Los festivales son al verano lo que el aceite a la ensalá. Una cosa no se puede concebir sin la otra. Son el abono de la afición, el dispensario del usuario aguerrido, la excusa del viajero, la oportunidad del crítico, el pan del artista, el "agosto" del promotor y el campo "abonao" para el intermediario. En cambio, para el político de turno. salvo muy honrosas excepciones, tan sólo es una foto en la prensa local.
Este año, con eso de la recesión, ni eso... Tocaron arrebato del "salvese quien pueda", y el que ha podido evitar el sofocón de tener que anunciar la suspensión es "capitán general". Este año, esa era la foto que todos han pretendido eludir. Pero ha habido fotos, y muchas...
Esta crisis es como el tiempo, y las carteras caen de forma inexorable. ¡Que Dios nos pille confesaos, o nos de la gracia de la imaginación!.
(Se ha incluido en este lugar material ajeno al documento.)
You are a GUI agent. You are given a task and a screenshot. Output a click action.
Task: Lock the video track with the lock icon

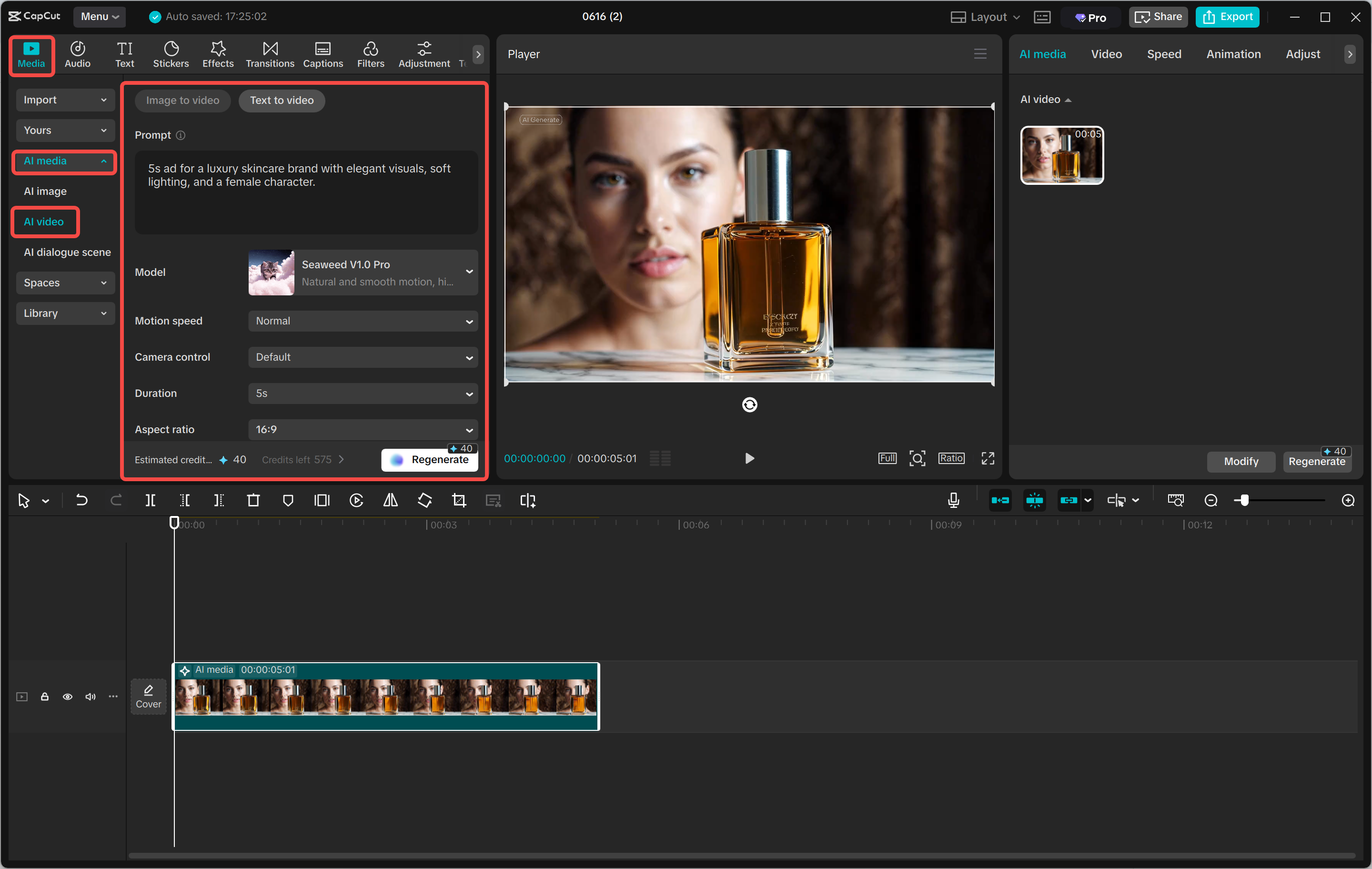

Y ya parece que la crisis ha calado hasta en la base del flamenco con disquitos que sólo denotan falta de afición. Ahora se graba en la indefinición. Les gusta decir que hacen flamenco pero no conocen las claves que lo configuran como tal. Y qué se puede esperar si lo que también abunda son esos personajes que fantasean con el orgasmo poniendo en su tarjeta de presentación la leyenda de "flamencólogo", y lo que ayer no tenía valor hoy es el summun de lo exquisito, y al revés, que "tanto monta....".
Todo se debe al estress. Todos somos presas de ese impío estado, pero no todos sabemos soportar la presión, y los hay que no tienen ni la afición ni la paciencia para detenerse a escuchar. Saber escuchar, cada día es el palo más difícil.
Bueno, en cualquier caso, siempre nos quedará la copla, que parece que es lo único que ahora se hace con el corazón abierto. Yo, por lo pronto, me he agenciado una butaquita de esas de la playa para hacer migas con un olivo centenario y su majestuosa sombra, en uno de esos montes alpujarreños donde el tiempo nunca es un inconveniente.